Remember that the goal is not merely to paraphrase the argument of a particular theorist but to marshall that information in order to answer the particular question asked. 

6.   Some additional useful advice:

  • One way to get a handle on a particular theory is to consider the implications of the argument in question for your own work as a theorist and critic: how has it changed how you think about the nature of human identity, or the nature of knowledge, or the criticism of literature, etc.?  How has it also accordingly changed what you do as a literary critic? 

  • Another way to grasp a theory is to study a practical application of it.  For example, if you are trying to come to grips with the meaning of the term 'realism,' it might be useful to compare what Ian Watt has to say in "Realism and the Novel Form," the theoretical preface to his The Rise of the Novel, with any of the other chapters which are devoted to studies of particular novels written in the eighteenth century and which, as such, exemplify the particular approach to literary criticism which he is advancing.

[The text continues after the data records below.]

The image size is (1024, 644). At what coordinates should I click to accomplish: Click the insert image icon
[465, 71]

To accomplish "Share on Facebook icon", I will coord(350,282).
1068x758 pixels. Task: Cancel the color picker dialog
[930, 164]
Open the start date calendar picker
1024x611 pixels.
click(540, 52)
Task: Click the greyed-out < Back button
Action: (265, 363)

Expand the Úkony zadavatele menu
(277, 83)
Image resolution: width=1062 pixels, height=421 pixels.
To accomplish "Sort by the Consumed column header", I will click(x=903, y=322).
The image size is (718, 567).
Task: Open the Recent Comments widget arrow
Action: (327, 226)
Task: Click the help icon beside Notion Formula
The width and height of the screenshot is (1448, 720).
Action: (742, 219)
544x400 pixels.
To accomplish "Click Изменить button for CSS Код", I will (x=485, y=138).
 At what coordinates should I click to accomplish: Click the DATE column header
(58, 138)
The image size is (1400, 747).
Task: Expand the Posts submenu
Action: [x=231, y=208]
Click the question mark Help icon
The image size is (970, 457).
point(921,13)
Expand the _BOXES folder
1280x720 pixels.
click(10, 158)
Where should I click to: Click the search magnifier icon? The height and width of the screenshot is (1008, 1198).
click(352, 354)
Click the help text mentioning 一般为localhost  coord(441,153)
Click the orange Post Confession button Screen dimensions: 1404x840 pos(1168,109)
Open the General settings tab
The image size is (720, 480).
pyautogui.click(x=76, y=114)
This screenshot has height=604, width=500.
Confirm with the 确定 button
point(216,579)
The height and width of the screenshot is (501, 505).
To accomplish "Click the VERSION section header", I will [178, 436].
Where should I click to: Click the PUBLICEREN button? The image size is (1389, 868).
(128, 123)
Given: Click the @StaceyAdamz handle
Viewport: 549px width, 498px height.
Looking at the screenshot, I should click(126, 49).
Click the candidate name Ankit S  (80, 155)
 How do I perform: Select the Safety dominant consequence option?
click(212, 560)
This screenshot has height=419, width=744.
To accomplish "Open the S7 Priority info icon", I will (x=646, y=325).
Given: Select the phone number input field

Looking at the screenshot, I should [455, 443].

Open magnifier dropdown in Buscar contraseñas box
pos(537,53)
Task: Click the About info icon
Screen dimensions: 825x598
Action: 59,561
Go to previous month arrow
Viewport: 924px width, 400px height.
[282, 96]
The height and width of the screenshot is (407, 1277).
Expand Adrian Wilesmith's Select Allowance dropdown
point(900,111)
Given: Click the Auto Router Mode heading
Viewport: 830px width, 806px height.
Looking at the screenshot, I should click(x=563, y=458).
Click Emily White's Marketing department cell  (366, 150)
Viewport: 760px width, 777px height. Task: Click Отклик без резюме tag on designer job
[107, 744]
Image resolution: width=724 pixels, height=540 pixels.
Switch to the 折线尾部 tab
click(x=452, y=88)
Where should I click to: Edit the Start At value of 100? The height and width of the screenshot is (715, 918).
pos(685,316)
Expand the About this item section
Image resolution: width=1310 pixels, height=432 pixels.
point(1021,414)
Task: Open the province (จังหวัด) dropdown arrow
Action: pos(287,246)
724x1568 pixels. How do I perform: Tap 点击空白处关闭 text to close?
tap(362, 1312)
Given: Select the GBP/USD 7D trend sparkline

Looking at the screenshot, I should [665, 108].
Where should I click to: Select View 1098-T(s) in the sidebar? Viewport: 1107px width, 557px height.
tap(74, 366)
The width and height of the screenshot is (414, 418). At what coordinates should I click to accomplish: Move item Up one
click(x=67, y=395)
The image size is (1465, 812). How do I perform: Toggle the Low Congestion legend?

  • Last but not least, remember that the secret in doing well in any exam is to anticipate the kind of questions which may be asked.  To this end, prepare thoroughly: study the PAST EXAM PAPERS in this course and try, in the case of each topic and each theorist, to recall my emphases (and even hints), to put your finger on the main issues at stake and, thus, to figure out the kind of question which may be asked of you.